#### GOAL OF THE EXERCISE:
In the listing, rewrite the lines from the line with "Viewport: 945px width, 532px" to the line with "pyautogui.click(x=151, y=560)", changing "Clone Campaign" to "Duplicate Campaign" and leaving everything else as it is. Omit the pictures from your answer.

___ PROVIDED MATERIAL ___

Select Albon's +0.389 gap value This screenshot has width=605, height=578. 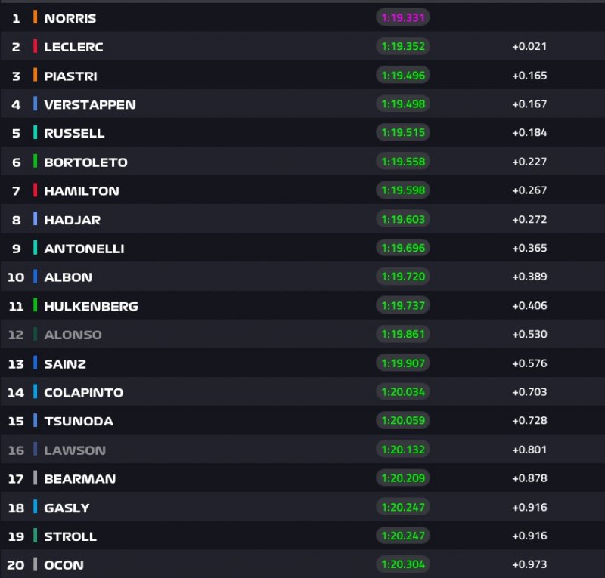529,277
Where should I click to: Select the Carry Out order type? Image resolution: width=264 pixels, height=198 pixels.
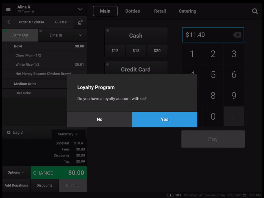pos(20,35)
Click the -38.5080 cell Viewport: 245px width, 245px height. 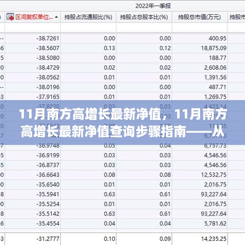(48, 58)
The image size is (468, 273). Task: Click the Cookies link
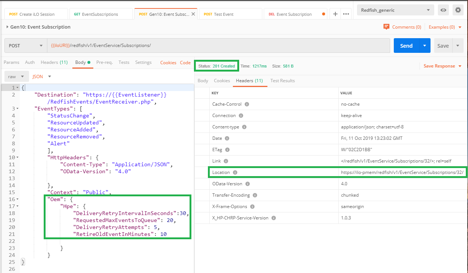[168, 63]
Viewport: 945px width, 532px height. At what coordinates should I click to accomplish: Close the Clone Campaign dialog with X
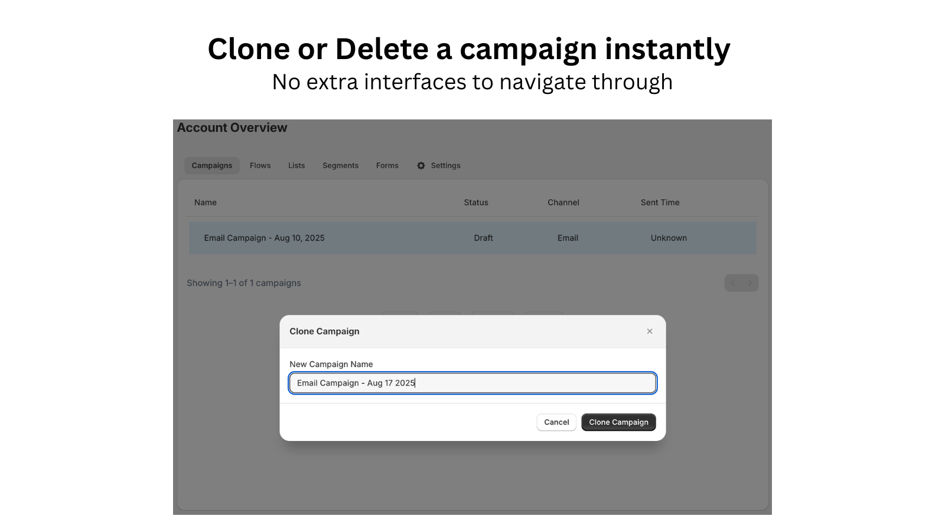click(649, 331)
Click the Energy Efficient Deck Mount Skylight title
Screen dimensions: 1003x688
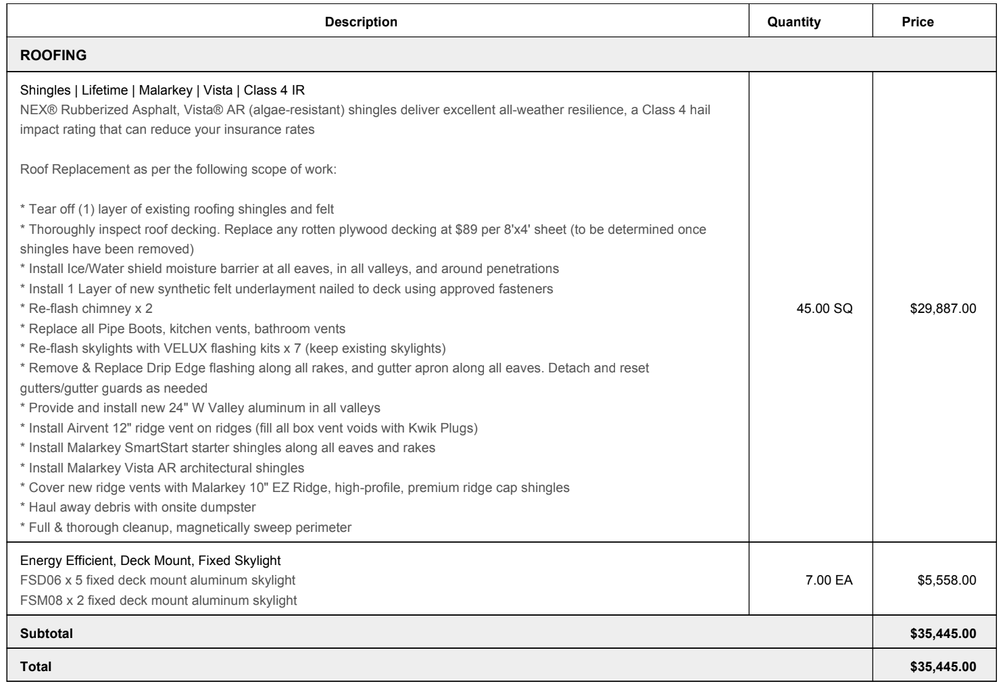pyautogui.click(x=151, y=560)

___
___ PROVIDED MATERIAL ___

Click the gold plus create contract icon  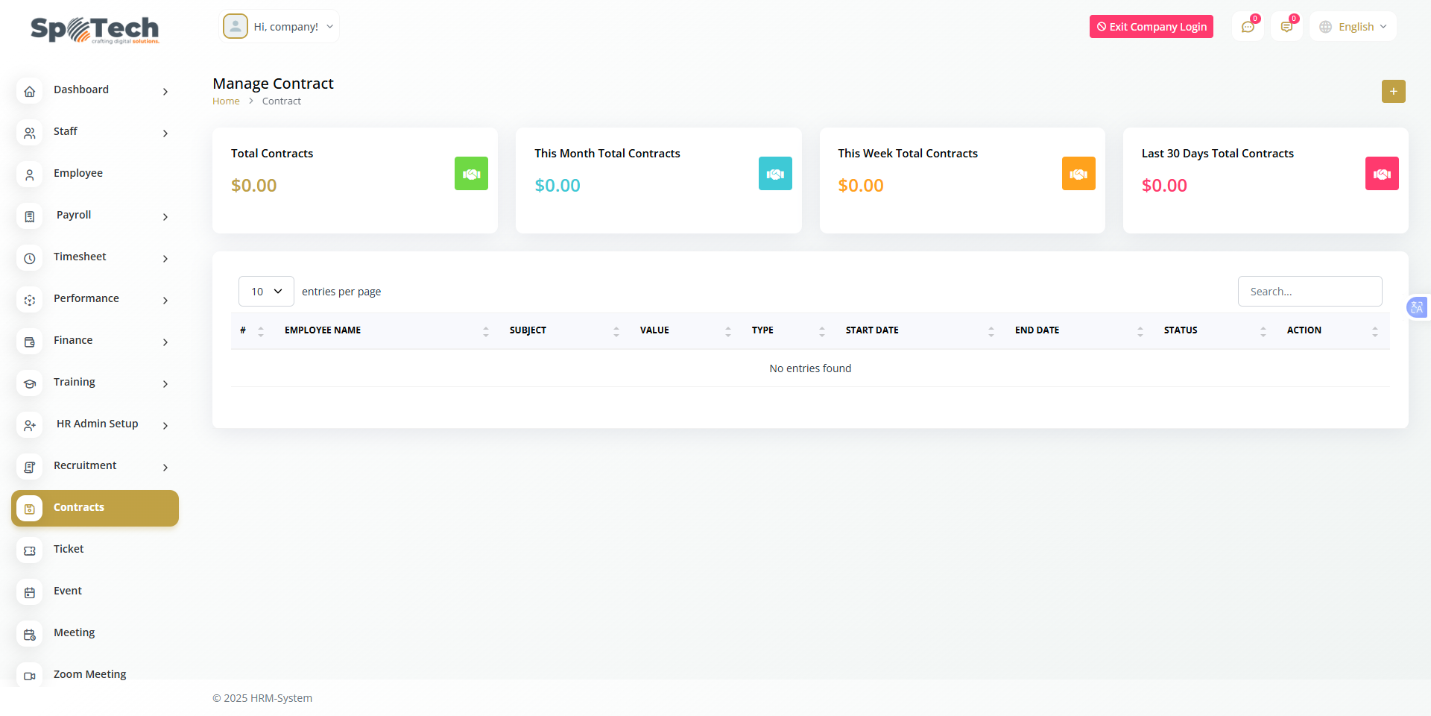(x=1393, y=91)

___

#### RESPONSE:
Viewport: 945px width, 532px height. At what coordinates should I click to accomplish: Close the Duplicate Campaign dialog with X
click(649, 331)
Click the Energy Efficient Deck Mount Skylight title
Screen dimensions: 1003x688
pyautogui.click(x=151, y=560)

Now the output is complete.